At the eleventh hour, it’s claiming that if the test schedule is implemented, Brightline trains will block automotive traffic throughout the Treasure Coast.  Brightline’s new plan is to force our community into an impossible decision: tolerate near total obstruction of automotive traffic or tolerate near total obstruction of maritime navigation.  We’re not going to accept either.

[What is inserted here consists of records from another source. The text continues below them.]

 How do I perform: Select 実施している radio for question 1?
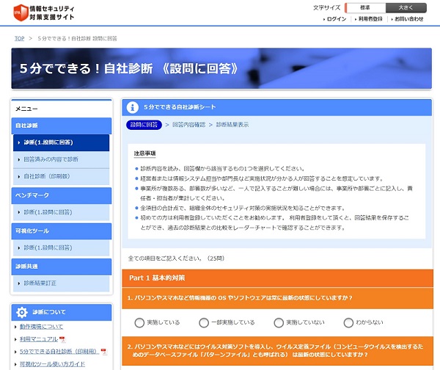140,322
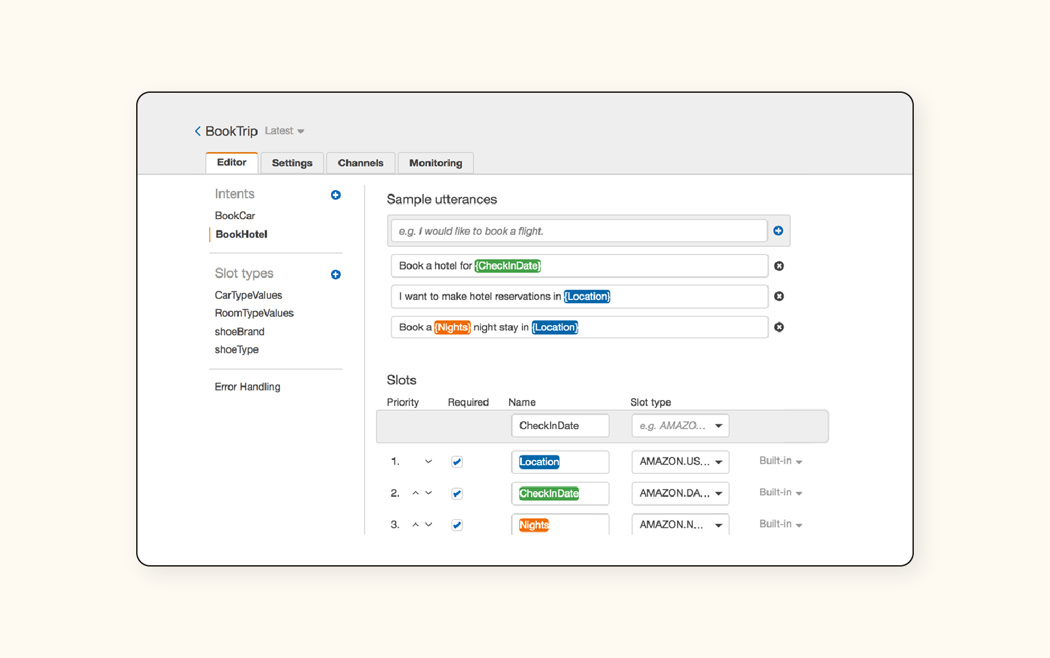This screenshot has width=1050, height=658.
Task: Move the Location slot down in priority
Action: [428, 461]
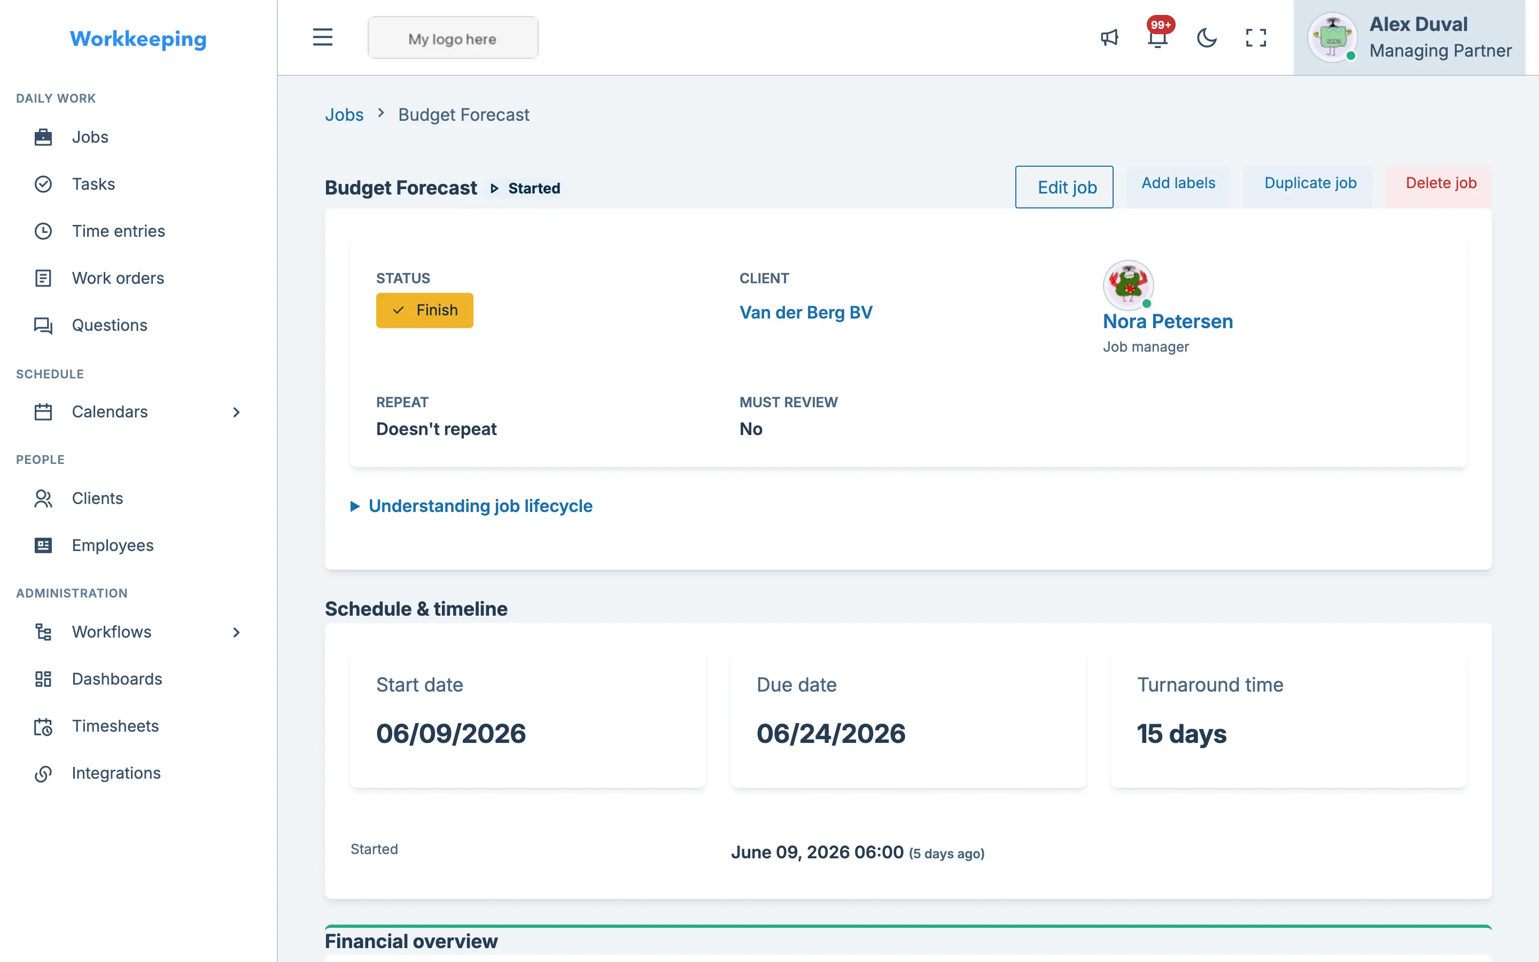Click Nora Petersen's avatar thumbnail
This screenshot has width=1539, height=962.
1128,284
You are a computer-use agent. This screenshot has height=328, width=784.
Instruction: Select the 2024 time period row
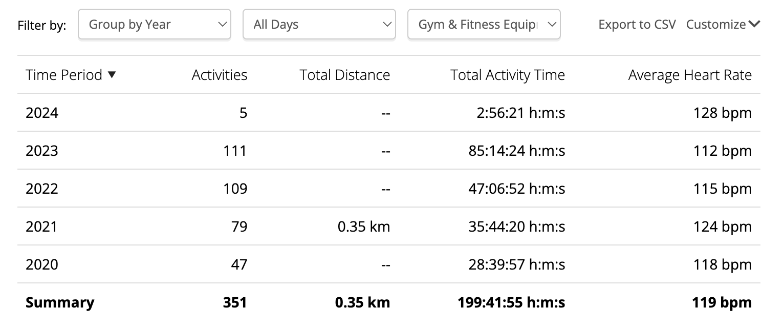[389, 113]
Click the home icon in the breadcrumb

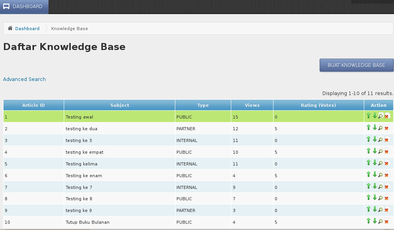(x=9, y=28)
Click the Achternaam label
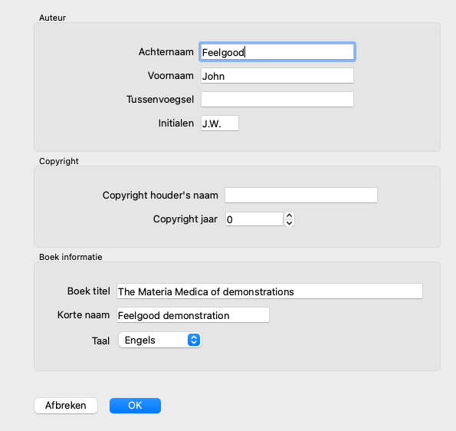The width and height of the screenshot is (456, 431). pos(166,52)
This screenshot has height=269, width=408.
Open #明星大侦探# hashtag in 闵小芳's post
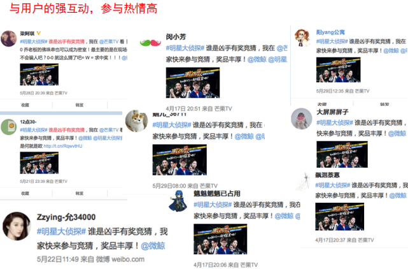click(185, 48)
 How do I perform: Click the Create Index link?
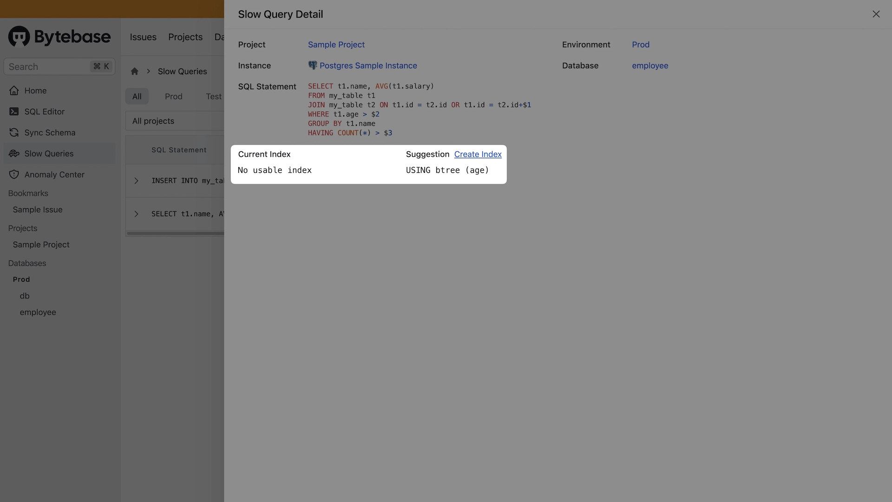pos(478,154)
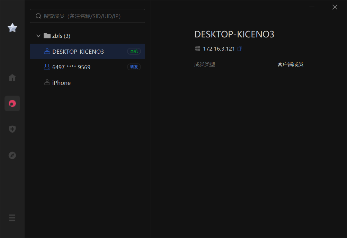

Enter the Federal Railroad Administration (FRA).  This is the government entity that should be stepping in to make sure trains do not cause major problems in the communities they run through.  However, in our case, the FRA either lacked any foresight or was outright negligent.  It’s been tracking Brightline’s expansion from the beginning, and yet claimed there would be “minor” impacts to local traffic.  Either it bought Brightline’s BS hook, line, and sinker, or it got the math completely wrong. 

Regardless, the FRA owes us answers and a plan for how it will handle Brightline’s expansion and its threats to block automotive traffic.  That’s what I demanded of the Administrator, and what I’ll continue fighting for.  This is urgent – the test deviation is going to be implemented on June 21 – and the FRA needs to treat this threat to our community as the major problem that it is.